The research findings used to stay in the public domain, available to any company that wanted to use them. In 1980, the bipartisan Bayh-Dole Act made a watershed change: it allowed for the rights to be turned over to private parties.
While the point of Bayh-Dole was to hasten the harnessing of basic research, it also sent the price of drugs soaring. Spending on prescription drugs had been largely stable at around 0.4 percent of GDP from 1960 to 1980. In the decade after Bayh-Dole it had doubled to 0.8 percent and it doubled again in the next decade.
We now have this bizarre mindset that we have to give drug companies patent monopolies to get them to develop drugs or vaccines, even when the government is paying for the bulk of the research. The pandemic is showing the absurdity of this practice.
When the government pays for the research, the drugs or vaccines developed are in the public domain, so they can be produced and sold by anyone as cheap generics.
As one example Gilead Sciences developed the drug remdesivir, largely with government funding, as a treatment for Ebola. While it turned out not to be an effective treatment for Ebola, it is effective in treating the coronavirus. Gilead is charging private insurers $520 for a single vial of remdesivir. Its actual production cost has been estimated at less than a dollar a dose.

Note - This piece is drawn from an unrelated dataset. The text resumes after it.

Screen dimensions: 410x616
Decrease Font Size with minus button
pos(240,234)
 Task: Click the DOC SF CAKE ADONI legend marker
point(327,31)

The Trump Administration is taking the same logic to developing a vaccine. Operation Warp Speed is a $10 billion government program to develop, produce and distribute a coronavirus vaccine. At least four Warp Speed contracts (to Janssen, Regeneron, Genentech and Ology Bioservices) exclude standard language "meant to ensure that products developed with federal funds are affordable and widely available."
In effect, the government is putting up most of the money and taking the big risks. If one or more of these developers hit a dead end, they will still have been paid for their work, the government is out the money. But if they do succeed and develop a life-saving vaccine, the government will give them a patent monopoly and allow them to charge whatever they want, with no restriction whatsoever.
It shouldn't be too radical a proposition to say that drug companies only get paid once. When the government pays for the research, the drugs or vaccines developed are in the public domain, so they can be produced and sold by anyone as cheap generics.
It would be a great thing for humanity if a low-priced coronavirus vaccine became the first example of a new prescription drug policy in America.